Mastering Music Version 4 Review - Music In Action, July 2003

  An Answer to Prayer?
Just the thought of integrating a midi sequencer, audio recorder/editor with structured lessons and aural training exercises into a single software package is enough to make a technology-focussed music educator salivate. While there are excellent individual products available that do each of these extremely well, Datasonics has come up with a winner in their Mastering Music program.

Covering the music syllabus for ages 11-18, Mastering Music has been developed in consultation with classroom music teachers. It provides activities from simple composition to full-blown multimedia presentation, with the bonus of detailed built-in video tutorials to assist. And no piano keyboard skills are required.
  For those with keyboard ability, MIDI keyboard recording and playback is user-friendly with all the editing windows one comes to expect from top-drawer software manufacturers. Want a published version? MM formats and prints full conductor scores, individual parts, chord charts – it even prints manuscript!

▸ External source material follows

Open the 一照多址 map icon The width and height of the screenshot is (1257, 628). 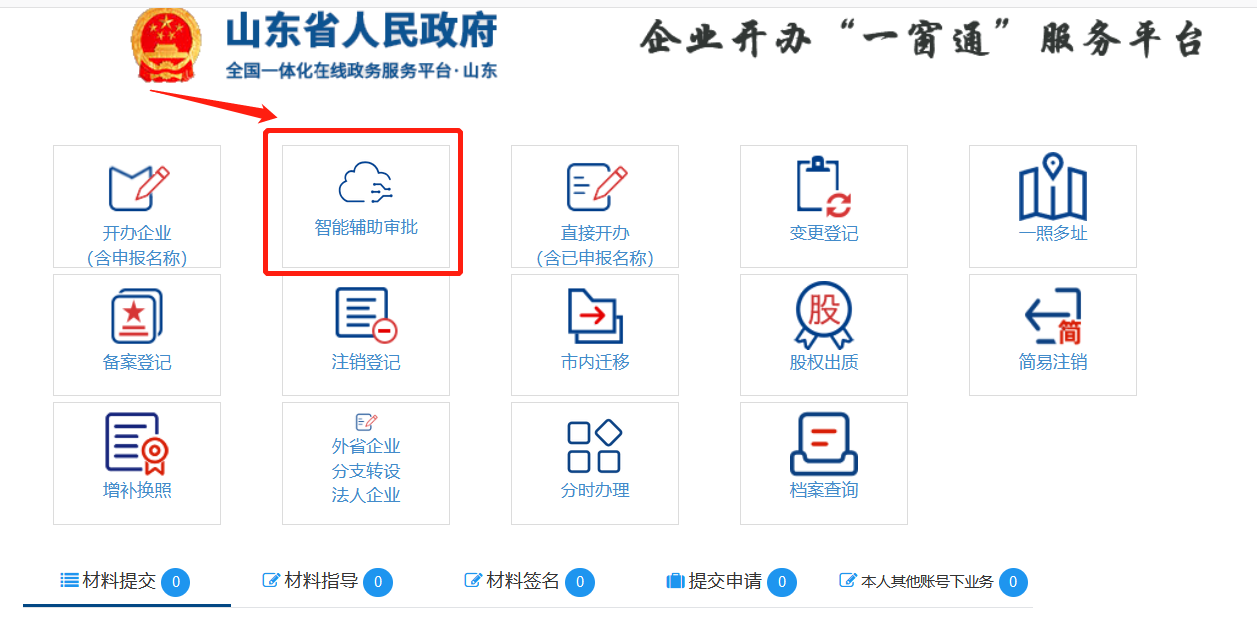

  The music lessons have been structured into three learning areas -
  • Composing (experimenting with creating and editing music)
  • Publishing (learning about writing and printing notation)
  • Musicianship (exercises that help to understand the language of music)
The Lesson Order Guide and a Year Level Guide guide you through these lessons. The Mastering Music products can also be mapped to your music curriculum.

  Mastering Music can be run as a stand alone, or on a school network. It can be used in a computer lab or classroom without midi keyboards. However you teach music, MM is a comprehensive teaching, performance and publishing resource. Musicianship can be tested and results printed out. I had a lot of fun with the inputting of chords and their inversions. MM allows immediate audio feedback by simply pressing computer numbers 1-9, relevant to the exercise number.

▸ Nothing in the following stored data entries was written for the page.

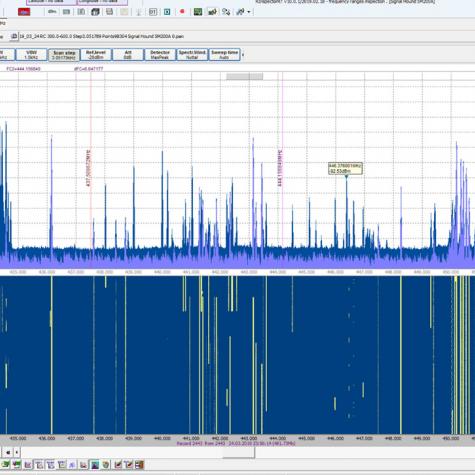The width and height of the screenshot is (475, 475).
Task: Click the Scan step button
Action: [64, 55]
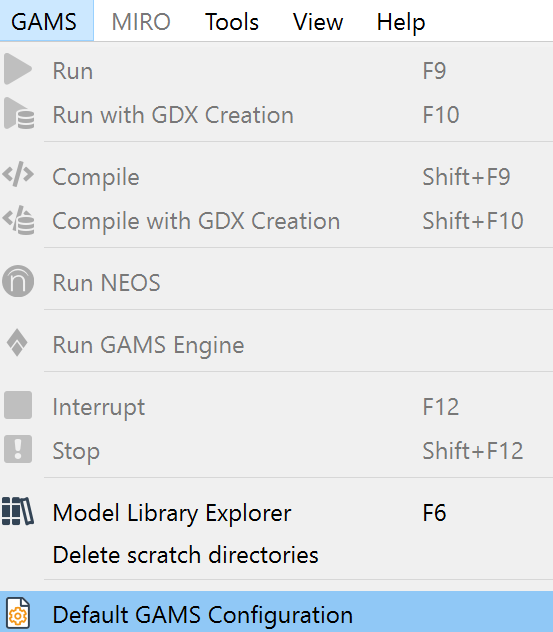Open the View menu
Screen dimensions: 553x632
(318, 21)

  Similarly the composing activities that get you selecting, changing and identifying instruments in arrangements are great fun, and maximise potential both aurally and technologically, as the program guides you through.

  In considering this software I evaluated it from many different angles, assuming that at some stage I would come across something that did not work; was not appropriate or that I didn’t like. Not so. The one glitch I had turned out to be a momentary problem with my equipment. In my view this software is a winner.

  If you haven’t seen this program yet, check it out. It’ll change your life!